Blockade of gene transcription in stimulated inflammatory cells is often due to one or multiple interruptions in the signaling transduction from the stimuli to the corresponding transcriptional cytokines. In LPS signals, the MAPKs-IKK-IκB-α-NF-κB pathway is downstream of LPS signaling transduction [15, 34]. IκB-α is phosphorylated by IKK, which then leads to the degradation of IκB-α and the translocation of NF-κB from the cytoplasm to nucleus. However, we found that although TSG inhibited pro-inflammatory factor gene-transcription in microglia, it failed to affect LPS-induced IκB-α degradation and NF-κB phosphorylation or nuclear translocation. Neither did we observe any significant effect on the LPS-induced increase in ERK1/2, JNK, or the p38 phosphorylation levels. It indicates that TSG might affect the inflammatory response in microglia by a mechanism downstream of the nuclear translocation of NF-κB. In fact, our results showed that the increase in DNA binding activity of NF-κB in LPS-stimulated microglia was remarkably suppressed by TSG. Moreover, the reduction in active NF-κB from binding to the iNOS promoter in the ChIP assay further confirmed the function of TSG. In general, these data provide a plausible explanation why the gene transcription of pro-inflammatory factors is inhibited, despite the fact that activation of MAPK-IκB-α-NF-κB signals is not perturbed in TSG/LPS co-treated cells. However, as we did not check the influence of TSG in the binding of NF-κB to TNF-α and IL-6 promoters, to some extent these conclusions limit our observations for the role of TSG in inflammatory response in microglia. Some previous studies associated with the interaction between NF-κB and TNF-α and IL-6 promoters might give us evidence to offset the limitation. For example, a 120-bp TNF-α promoter was found to possess a binding site for NF-κB [45], and the promoter region of the IL-6 gene was confirmed to have a putative NF-κB binding site [46].
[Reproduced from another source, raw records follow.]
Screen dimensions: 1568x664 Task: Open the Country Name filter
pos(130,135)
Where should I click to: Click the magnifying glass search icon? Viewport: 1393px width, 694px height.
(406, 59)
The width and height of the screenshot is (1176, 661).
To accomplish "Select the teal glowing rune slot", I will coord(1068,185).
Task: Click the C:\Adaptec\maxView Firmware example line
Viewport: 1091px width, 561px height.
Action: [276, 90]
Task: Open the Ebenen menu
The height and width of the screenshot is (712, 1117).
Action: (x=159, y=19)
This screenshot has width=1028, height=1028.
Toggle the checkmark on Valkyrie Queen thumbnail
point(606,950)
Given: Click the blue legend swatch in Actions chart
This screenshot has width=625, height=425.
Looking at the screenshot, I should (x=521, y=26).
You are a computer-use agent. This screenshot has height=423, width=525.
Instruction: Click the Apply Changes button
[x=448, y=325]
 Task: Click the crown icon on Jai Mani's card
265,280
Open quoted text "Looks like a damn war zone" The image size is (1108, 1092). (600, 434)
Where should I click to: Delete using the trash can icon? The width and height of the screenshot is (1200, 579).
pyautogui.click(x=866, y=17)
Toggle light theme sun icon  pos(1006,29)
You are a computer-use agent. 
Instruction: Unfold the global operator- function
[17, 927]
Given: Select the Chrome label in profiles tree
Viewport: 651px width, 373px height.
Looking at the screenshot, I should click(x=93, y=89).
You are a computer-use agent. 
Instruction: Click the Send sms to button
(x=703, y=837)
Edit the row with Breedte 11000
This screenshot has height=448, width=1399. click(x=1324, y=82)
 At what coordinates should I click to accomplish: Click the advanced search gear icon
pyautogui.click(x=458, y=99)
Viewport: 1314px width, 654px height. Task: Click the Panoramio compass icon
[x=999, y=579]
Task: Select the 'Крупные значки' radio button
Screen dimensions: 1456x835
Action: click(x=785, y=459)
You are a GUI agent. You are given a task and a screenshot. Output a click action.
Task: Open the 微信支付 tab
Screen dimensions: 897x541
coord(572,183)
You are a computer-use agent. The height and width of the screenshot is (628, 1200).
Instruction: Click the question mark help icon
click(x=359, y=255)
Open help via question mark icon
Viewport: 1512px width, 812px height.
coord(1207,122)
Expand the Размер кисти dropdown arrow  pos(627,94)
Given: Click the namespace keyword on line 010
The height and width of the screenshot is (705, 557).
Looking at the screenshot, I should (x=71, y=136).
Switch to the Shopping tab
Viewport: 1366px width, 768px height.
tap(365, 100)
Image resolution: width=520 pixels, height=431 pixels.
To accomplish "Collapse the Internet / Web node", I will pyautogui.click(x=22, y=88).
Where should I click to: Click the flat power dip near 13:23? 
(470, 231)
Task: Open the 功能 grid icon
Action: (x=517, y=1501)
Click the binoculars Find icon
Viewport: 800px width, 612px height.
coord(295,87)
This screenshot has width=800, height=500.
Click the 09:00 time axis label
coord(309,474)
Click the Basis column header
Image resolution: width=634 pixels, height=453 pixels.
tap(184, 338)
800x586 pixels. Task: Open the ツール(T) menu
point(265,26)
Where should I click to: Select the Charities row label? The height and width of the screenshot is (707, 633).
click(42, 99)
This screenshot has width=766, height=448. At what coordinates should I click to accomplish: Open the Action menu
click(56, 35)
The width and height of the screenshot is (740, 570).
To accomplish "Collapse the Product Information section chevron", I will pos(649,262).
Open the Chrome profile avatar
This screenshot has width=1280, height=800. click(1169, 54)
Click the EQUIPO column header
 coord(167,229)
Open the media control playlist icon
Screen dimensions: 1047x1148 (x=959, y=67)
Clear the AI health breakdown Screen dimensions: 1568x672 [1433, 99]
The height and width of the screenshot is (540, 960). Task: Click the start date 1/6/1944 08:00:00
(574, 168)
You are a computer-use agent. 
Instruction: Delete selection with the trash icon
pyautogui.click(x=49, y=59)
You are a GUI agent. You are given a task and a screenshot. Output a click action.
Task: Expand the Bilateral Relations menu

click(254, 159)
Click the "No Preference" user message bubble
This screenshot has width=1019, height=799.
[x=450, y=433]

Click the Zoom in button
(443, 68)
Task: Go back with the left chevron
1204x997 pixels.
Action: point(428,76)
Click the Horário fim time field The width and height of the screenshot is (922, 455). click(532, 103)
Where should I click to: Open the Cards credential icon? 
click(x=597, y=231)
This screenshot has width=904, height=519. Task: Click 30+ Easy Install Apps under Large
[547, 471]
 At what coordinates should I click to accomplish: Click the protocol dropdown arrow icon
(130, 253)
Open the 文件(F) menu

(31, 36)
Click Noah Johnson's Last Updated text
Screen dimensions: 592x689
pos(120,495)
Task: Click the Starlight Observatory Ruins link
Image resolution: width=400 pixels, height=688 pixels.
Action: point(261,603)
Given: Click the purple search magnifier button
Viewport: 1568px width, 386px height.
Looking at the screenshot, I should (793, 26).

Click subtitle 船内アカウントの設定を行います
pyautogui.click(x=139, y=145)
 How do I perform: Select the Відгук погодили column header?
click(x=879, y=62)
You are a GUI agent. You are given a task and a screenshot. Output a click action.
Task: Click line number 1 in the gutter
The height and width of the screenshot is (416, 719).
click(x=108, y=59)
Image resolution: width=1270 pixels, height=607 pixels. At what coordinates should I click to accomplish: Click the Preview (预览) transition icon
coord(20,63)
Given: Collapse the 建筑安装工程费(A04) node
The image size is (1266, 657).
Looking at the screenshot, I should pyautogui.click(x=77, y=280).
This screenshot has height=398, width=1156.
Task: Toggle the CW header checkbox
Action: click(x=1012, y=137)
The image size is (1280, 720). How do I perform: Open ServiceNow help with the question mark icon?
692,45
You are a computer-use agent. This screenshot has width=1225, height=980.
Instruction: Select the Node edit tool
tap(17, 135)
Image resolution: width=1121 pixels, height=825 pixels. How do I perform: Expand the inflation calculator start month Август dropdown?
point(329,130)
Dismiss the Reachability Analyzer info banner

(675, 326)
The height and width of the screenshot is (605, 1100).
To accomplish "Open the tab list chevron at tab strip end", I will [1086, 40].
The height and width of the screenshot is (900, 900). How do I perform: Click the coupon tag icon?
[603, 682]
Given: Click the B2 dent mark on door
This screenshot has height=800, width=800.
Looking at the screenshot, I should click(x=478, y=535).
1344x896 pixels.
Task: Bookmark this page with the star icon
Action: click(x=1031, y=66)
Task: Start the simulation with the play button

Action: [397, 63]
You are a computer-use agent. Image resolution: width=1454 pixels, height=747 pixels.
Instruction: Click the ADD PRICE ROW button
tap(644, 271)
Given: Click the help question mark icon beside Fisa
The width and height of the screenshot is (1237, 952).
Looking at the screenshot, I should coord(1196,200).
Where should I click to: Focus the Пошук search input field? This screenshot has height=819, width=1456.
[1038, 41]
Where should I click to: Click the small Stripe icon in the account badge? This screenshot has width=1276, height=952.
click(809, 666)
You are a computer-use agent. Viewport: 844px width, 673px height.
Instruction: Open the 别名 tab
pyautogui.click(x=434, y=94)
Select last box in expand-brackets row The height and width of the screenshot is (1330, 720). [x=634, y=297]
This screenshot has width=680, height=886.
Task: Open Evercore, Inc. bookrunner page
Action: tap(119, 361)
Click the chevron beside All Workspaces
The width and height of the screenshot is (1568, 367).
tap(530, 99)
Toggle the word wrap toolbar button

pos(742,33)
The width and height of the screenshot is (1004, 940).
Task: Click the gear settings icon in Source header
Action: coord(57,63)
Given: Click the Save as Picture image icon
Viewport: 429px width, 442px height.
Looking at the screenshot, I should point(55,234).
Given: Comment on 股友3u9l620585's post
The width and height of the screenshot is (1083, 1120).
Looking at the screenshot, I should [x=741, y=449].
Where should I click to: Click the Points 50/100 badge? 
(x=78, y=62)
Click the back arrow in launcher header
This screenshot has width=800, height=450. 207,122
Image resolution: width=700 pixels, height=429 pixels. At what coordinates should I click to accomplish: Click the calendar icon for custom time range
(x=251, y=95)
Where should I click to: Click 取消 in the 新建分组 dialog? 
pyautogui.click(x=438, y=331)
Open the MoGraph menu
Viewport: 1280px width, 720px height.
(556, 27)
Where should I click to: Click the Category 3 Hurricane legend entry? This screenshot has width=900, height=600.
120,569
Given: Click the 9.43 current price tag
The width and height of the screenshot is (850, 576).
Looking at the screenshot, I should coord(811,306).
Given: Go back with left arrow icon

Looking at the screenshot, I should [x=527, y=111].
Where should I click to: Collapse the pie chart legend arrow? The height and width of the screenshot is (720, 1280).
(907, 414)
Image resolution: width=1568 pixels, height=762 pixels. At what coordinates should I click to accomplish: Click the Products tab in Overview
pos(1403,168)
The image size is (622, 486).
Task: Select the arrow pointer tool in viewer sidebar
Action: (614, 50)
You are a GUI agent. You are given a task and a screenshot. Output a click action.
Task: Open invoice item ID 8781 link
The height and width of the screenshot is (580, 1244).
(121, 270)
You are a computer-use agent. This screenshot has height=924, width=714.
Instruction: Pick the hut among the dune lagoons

It is worth noting that our above observations in microglia are inconsistent with the in vitro oxygen glucose deprivation/reperfusion (OGD/R)-stimulated neurons where the TSG-mediated reduction in iNOS expression and brain infarct volume is mediated by the inhibition of nuclear translocation of NF-κB [26]. However, because there are large differences between in vitro and in vivo micro-environments and the damage of neurons in the in vivo conditions usually occurs following excessive activation of microglia, we tend to suppose that the TSG-mediated reduction in infarct volume after brain ischemia might be mediated by the attenuation of inflammatory response in microglia with a mechanism that is different from that in neurons. That is, TSG may protect the brain tissues from ischemia by impairing the DNA binding activity of NF-κB. However, how this mechanism works in microglia is not clear. We notice that though resveratrol, a polyphenolicphytoalexin found in grapes, fruits, and root extracts of the weed Polygonumcuspidatum[47], has similar characteristics in structure to TSG [48, 49], it exhibits distinct mechanisms in regulation of inflammatory response in microglia. For example, resveratrol was reported to decrease the production of pro-inflammatory factors primarily by impairing the phosphorylation and nuclear translocation of NF-κB [49, 50]. This difference, combined with the highly similar structure of TSG and resveratrol, might help us to further clarify the exact mechanism of TSG in inflammatory response.

In summary, this study identifies a role for TSG in the induction of pro-inflammatory factors in microglia by a mechanism that is independent of MAPK activation, IκB-α degradation, and NF-κB phosphorylation/nuclear translocation, but probably relies on the repression of NF-κB binding activity.